The Judiciary says it is expected to appear before the Parliamentary Select Committee on September 25, this year, regarding the Constitution Amendment Bill number 10 of 2019. According to Judiciary Public Relations Officer Kalumba Chisambisha-Slavin, judges held a consultative meeting last month to consider the consequences of Bill 10.
“The position of the Judiciary on the ramifications of Bill 10 was to be submitted to the office of the Clerk of the National Assembly by August 23, 2019. In order to have a meaningful contribution to the process, the Judiciary decided to convene a consultative meeting with some of the judges of the superior courts, which was scheduled to take place on Monday, August 26. Consequently, the consultative meeting was held on Monday at which the honourable judges considered the ramifications of Bill 10, as it affects the operations of the Judiciary. The Judiciary’s position on Bill 10 will be duly communicated to the National Assembly on Wednesday, August 28. The Judiciary is also expected to appear at the Parliamentary Select Committee on September 25, 2019,” read the judiciary statement.
We are in shock to hear this from the judiciary because as far as we know, it does not happen anywhere in the world where judges submit themselves to a parliamentary committee to make submissions on a matter of dispute that is before their courts of law. Now, since we are young, if this has happened in the past, our view is that it is totally wrong and it should not be allowed to perpetuate.
Let’s look at it from a journalistic point of view for the easy understanding of an average reader. As far as we, the media, know, judges don’t make comments. If we called a judge today and asked for a comment, especially on a contested issue, that judge will simply laugh at us and probably cut the phone.
For that reason, we don’t call judges for interviews, because we have always known that if judges have an issue on a matter, they make their position known in the judgment. This is specifically true when the matter in question is contested in a court.
We have been left confused by the move taken by the judges of Zambia because at this stage, we don’t understand what separation of powers means. Ordinarily, the judges must know better because they understand the law, the Constitution, but our simple understanding of civics is telling us that these are two separate arms of government which should operate independent of the other.

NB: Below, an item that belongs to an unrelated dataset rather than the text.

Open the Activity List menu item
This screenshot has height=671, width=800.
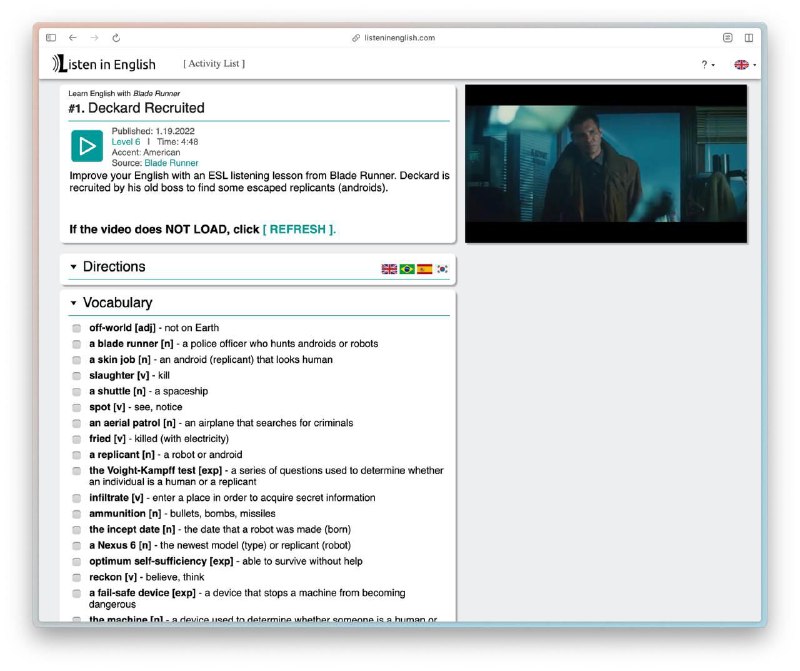(214, 64)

It is an absolute responsibility of Parliament to legislate laws, good or bad, and if anyone is aggrieved with the law or proposals made in a Bill that is about to be enacted, that aggrieved person has the right to go to the other arm of government to seek intervention – the judiciary. We do not see anywhere in the Constitution where it says when a Bill is proposed, judges can go to Parliament to explain the consequences of that law.
Our question is simple: if judges go to Parliament and make their position known on the Constitution Amendment Bill number 10, as they have done, how then are they going to sit and adjudicate the cases which the Law Association of Zambia and Chapter One Foundation have taken before them?
Let’s suppose they appeared before a Parliamentary Select Committee and submitted that there is nothing wrong with the proposals contained in Bill 10, how will they then listen objectively to the arguments filed before their court, which disagree with their parliamentary submission? If their submission to Parliament is that Bill 10 must not be allowed because it can affect the operations of the judiciary, how will these judges consider the arguments being made by the proponents of the Bill who have been sued?
We are not lawyers, but we can see a huge problem here. One just has to use common sense to appreciate that bias is not always about evidence; perception is enough to show that it exists. What we are seeing here is that our judges have created a very dangerous perception of bias, which has only succeeded in making the whole Bill 10 debacle a complete mess.
We have heard a very interesting argument from the Attorney General’s chambers, stating that the Law Association of Zambia is misplaced by challenging a Bill because it has not been enacted into law yet. “You can’t challenge a Bill,” they say. But let’s assume that LAZ waits until this Bill 10 is eventually passed into law and they go back to challenge it in court, how will the judges who took part in the process of enacting this law sit to adjudicate their own decision?
LAZ and Chapter One Foundation are telling Parliament that “you have powers to make laws, but you have exercised those powers wrongly because what you are legislating will completely alter the complexion of the entire Constitution.” The only institution that can settle this dispute is the judiciary, but the judiciary has surrendered itself to one party that has been dragged to court, leaving the aggrieved party in a disadvantaged position. This is bias, nothing else.
Citizens of this country must now start asking the right questions about this move from the judiciary which stinks of a dirty collusion. This is how nations fall; it starts with a small group of greedy people who don’t want to see an end to their rule, and as time goes by, the whole system gets coerced into the greedy agenda.